Consigne
Mettez les lignes suivantes sous forme de liste numérotée, en omettant les lignes vides.
* * * * *
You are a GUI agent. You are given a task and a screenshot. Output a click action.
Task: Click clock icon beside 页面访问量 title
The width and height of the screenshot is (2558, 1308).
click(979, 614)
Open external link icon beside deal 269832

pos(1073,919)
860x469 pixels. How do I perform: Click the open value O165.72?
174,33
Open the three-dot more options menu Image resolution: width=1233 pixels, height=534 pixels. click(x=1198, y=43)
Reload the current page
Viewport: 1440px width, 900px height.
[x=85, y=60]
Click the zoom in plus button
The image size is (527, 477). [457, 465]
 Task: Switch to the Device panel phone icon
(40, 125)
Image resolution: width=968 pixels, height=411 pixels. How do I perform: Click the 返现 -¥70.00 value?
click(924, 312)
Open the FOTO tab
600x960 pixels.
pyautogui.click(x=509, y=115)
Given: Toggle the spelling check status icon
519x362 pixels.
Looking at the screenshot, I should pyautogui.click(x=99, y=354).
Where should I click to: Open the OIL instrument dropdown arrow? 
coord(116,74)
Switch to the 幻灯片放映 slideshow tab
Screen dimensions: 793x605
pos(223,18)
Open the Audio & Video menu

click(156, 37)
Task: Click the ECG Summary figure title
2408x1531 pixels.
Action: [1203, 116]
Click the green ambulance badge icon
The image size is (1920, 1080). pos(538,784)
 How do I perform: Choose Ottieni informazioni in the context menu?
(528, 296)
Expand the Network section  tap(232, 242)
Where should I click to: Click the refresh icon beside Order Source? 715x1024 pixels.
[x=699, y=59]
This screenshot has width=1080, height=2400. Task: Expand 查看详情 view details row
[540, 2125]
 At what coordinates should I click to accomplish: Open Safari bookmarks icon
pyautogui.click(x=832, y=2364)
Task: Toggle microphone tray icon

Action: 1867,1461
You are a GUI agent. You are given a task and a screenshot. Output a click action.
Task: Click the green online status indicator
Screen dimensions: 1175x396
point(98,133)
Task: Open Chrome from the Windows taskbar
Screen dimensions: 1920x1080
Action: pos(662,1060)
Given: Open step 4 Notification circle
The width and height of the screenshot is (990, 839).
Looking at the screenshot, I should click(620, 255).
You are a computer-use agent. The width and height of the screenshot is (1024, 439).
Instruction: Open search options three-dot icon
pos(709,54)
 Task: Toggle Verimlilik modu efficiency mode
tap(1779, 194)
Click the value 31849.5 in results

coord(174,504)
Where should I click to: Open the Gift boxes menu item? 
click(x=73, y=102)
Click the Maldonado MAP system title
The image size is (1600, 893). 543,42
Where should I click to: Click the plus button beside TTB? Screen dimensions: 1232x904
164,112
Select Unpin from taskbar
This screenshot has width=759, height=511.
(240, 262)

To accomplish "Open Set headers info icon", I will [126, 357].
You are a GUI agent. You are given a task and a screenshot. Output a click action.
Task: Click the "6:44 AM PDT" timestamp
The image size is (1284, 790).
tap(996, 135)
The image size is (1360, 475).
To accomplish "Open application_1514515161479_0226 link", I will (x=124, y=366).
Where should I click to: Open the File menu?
* * * * *
Réponse rédigée
1. You are a GUI agent. You are given a task and a screenshot. Output a click action.
2. Task: Click clock icon beside 页面访问量 title
3. The width and height of the screenshot is (2558, 1308).
4. click(979, 614)
5. Open external link icon beside deal 269832
6. pos(1073,919)
7. 860x469 pixels. How do I perform: Click the open value O165.72?
8. 174,33
9. Open the three-dot more options menu Image resolution: width=1233 pixels, height=534 pixels. click(x=1198, y=43)
10. Reload the current page
11. Viewport: 1440px width, 900px height.
12. [x=85, y=60]
13. Click the zoom in plus button
14. The image size is (527, 477). [457, 465]
15.  Task: Switch to the Device panel phone icon
16. (40, 125)
17. Image resolution: width=968 pixels, height=411 pixels. How do I perform: Click the 返现 -¥70.00 value?
18. click(924, 312)
19. Open the FOTO tab
20. 600x960 pixels.
21. pyautogui.click(x=509, y=115)
22. Given: Toggle the spelling check status icon
23. 519x362 pixels.
24. Looking at the screenshot, I should pyautogui.click(x=99, y=354).
25. Where should I click to: Open the OIL instrument dropdown arrow? 
26. coord(116,74)
27. Switch to the 幻灯片放映 slideshow tab
28. Screen dimensions: 793x605
29. pos(223,18)
30. Open the Audio & Video menu
31. click(156, 37)
32. Task: Click the ECG Summary figure title
33. 2408x1531 pixels.
34. Action: [1203, 116]
35. Click the green ambulance badge icon
36. The image size is (1920, 1080). pos(538,784)
37.  How do I perform: Choose Ottieni informazioni in the context menu?
38. (528, 296)
39. Expand the Network section  tap(232, 242)
40. Where should I click to: Click the refresh icon beside Order Source? 715x1024 pixels.
41. [x=699, y=59]
42. This screenshot has width=1080, height=2400. Task: Expand 查看详情 view details row
43. [540, 2125]
44.  At what coordinates should I click to accomplish: Open Safari bookmarks icon
45. pyautogui.click(x=832, y=2364)
46. Task: Toggle microphone tray icon
47. Action: 1867,1461
48. You are a GUI agent. You are given a task and a screenshot. Output a click action.
49. Task: Click the green online status indicator
50. Screen dimensions: 1175x396
51. point(98,133)
52. Task: Open Chrome from the Windows taskbar
53. Screen dimensions: 1920x1080
54. Action: pos(662,1060)
55. Given: Open step 4 Notification circle
56. The width and height of the screenshot is (990, 839).
57. Looking at the screenshot, I should click(620, 255).
58. You are a computer-use agent. The width and height of the screenshot is (1024, 439).
59. Instruction: Open search options three-dot icon
60. pos(709,54)
61.  Task: Toggle Verimlilik modu efficiency mode
62. tap(1779, 194)
63. Click the value 31849.5 in results
64. coord(174,504)
65. Where should I click to: Open the Gift boxes menu item? 
66. click(x=73, y=102)
67. Click the Maldonado MAP system title
68. The image size is (1600, 893). 543,42
69. Where should I click to: Click the plus button beside TTB? Screen dimensions: 1232x904
70. 164,112
71. Select Unpin from taskbar
72. This screenshot has width=759, height=511.
73. (240, 262)
74. To accomplish "Open Set headers info icon", I will [126, 357].
75. You are a GUI agent. You are given a task and a screenshot. Output a click action.
76. Task: Click the "6:44 AM PDT" timestamp
77. The image size is (1284, 790).
78. tap(996, 135)
79. The image size is (1360, 475).
80. To accomplish "Open application_1514515161479_0226 link", I will (x=124, y=366).
81. Where should I click to: Open the File menu?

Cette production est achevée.